In the last two weeks as an LMS selection consultant, I have been on the receiving end of 24 hours of live LMS demos from eight different vendors.  The vendors were competing for two unique, extended enterprise LMS opportunities.

Selling LMSs is very tough in 2016 because of the plenitude and parity of vendor options.  Like always, good selling habits will put the winner on top.  I thought I’d share some of the best “do’s and don’ts” from the recent sessions.


LMS Buyer Background

Since LMS can mean a lot of different things to a lot of different people, and can range in cost from free to millions of dollars, let me quickly frame out the size and scope of each sales opportunity for context.

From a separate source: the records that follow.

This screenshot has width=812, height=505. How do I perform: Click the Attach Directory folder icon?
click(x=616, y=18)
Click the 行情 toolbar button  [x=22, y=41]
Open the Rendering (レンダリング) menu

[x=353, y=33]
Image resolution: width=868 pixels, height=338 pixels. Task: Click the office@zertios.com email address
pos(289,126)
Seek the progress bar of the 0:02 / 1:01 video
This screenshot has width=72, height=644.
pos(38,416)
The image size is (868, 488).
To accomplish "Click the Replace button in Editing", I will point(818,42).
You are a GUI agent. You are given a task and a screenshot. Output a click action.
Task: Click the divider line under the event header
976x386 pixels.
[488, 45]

The first buyer is a cloud software company developing a channel partner certification program.  The average five-year vendor bid for all licenses and services was $725K.  The buyer anticipates increase in channel partner sales, new stream of revenue from sale of content and decrease in time to market for new products to “pay” for the new LMS.

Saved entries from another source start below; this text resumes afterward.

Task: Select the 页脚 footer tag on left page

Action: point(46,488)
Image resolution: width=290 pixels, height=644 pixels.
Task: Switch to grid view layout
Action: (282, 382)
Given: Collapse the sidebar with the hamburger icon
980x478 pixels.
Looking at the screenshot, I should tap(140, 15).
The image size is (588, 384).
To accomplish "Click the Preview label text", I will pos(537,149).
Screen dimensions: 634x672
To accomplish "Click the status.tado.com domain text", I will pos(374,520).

The second buyer is a non-profit healthcare association providing continuing education to members and non-members.   The average five-year bid was $900K.   Increase of revenue from the sale of accredited content to healthcare organizations and individuals and global expansion of the association are the key drivers of the new LMS purchase.

In both opportunities there was a range of almost a $1,000,000 from lowest to highest five year bids!  At this level, choosing wrong has serious political, fiscal and career consequences.


LMS Demo Do’s

After receiving the vendor RFP responses and confirming we were only evaluating highly qualified partner options, we invited the four vendors in each opportunity onsite to present their company and solution.  We provided each company a guideline agenda and the functional use cases we definitively wanted to see and discuss, but generally left it up to the vendors on how best to present.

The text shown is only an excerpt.